Sean weight training with kettlebells

Proper technique is important

Effective weight training depends on proper technique.

Follow these weight training tips to maximise your time and avoid injuries in the gym.

Check Yourself Before You Wreck Yourself!

You may have learned training techniques by watching others in the gym, or on social media. However, not everything you see is safe. Incorrect or poor technique can lead to sprains, strains, fractures and other serious injuries that can hamper your training efforts.

If you’re just getting started, we recommend working with a qualified weight training specialist such as a physical therapist, personal trainer or similar fitness specialists who are familiar with proper weight training techniques.

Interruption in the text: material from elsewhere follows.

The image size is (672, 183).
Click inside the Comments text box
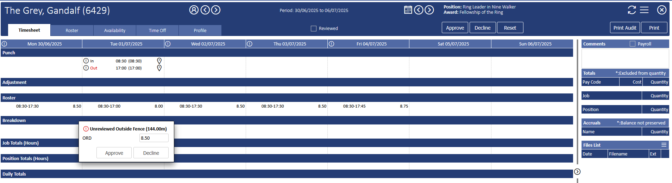pyautogui.click(x=625, y=58)
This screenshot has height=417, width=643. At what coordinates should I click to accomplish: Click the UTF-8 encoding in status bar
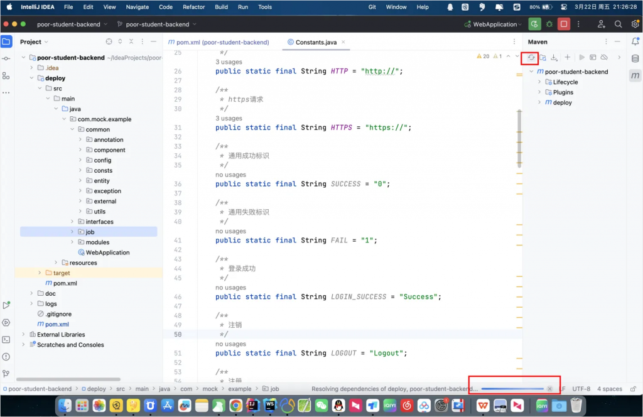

Even if you’ve been training for a while, it’s beneficial to schedule time with a qualified trainer to review your technique and identify any changes you may need to make.

Weight Training Dos

When you’re weight training, you should:

  • Choose an appropriate amount of weight. Leave your ego at the door and start with a weight you can comfortably complete at least 10 to 12 repetitions. As you get stronger, you will gradually increase the amount of weight you’re lifting.
  • Use proper form. The better your technique, the better your results, and the less likely you are to injure yourself. Proper form matters even when you pick up and replace your weights on the weight racks.
  • Move through the full range of motion in your joints. If you’re unable to maintain good form, decrease the weight or the number of repetitions.
  • Ask for help. If you’re unsure whether you’re doing a particular exercise correctly, ask a personal trainer or other fitness specialists for help.

Weight Training Don’ts

How to avoid common mistakes when you’re weight training:

  • Don’t skip the Warm-Up. Cold muscles are more prone to injury than are warm muscles. Before you lift, always warm up by following the Warm-Up Routine in your First 42K program.
  • Don’t hold your breath. Instead, breathe out as you contract or lift the weight and breathe in as you relax or lower the weight.
  • Don’t rush. Complete the movement in a deliberate, controlled fashion. Slow and steady helps you isolate the muscles you want to work and keeps you from relying on momentum to lift the weight.
  • Don’t ignore pain. If an exercise causes pain, stop!

Remember, by concentrating on good form and proper technique, you’ll reap all the benefits of your training while avoiding injuries.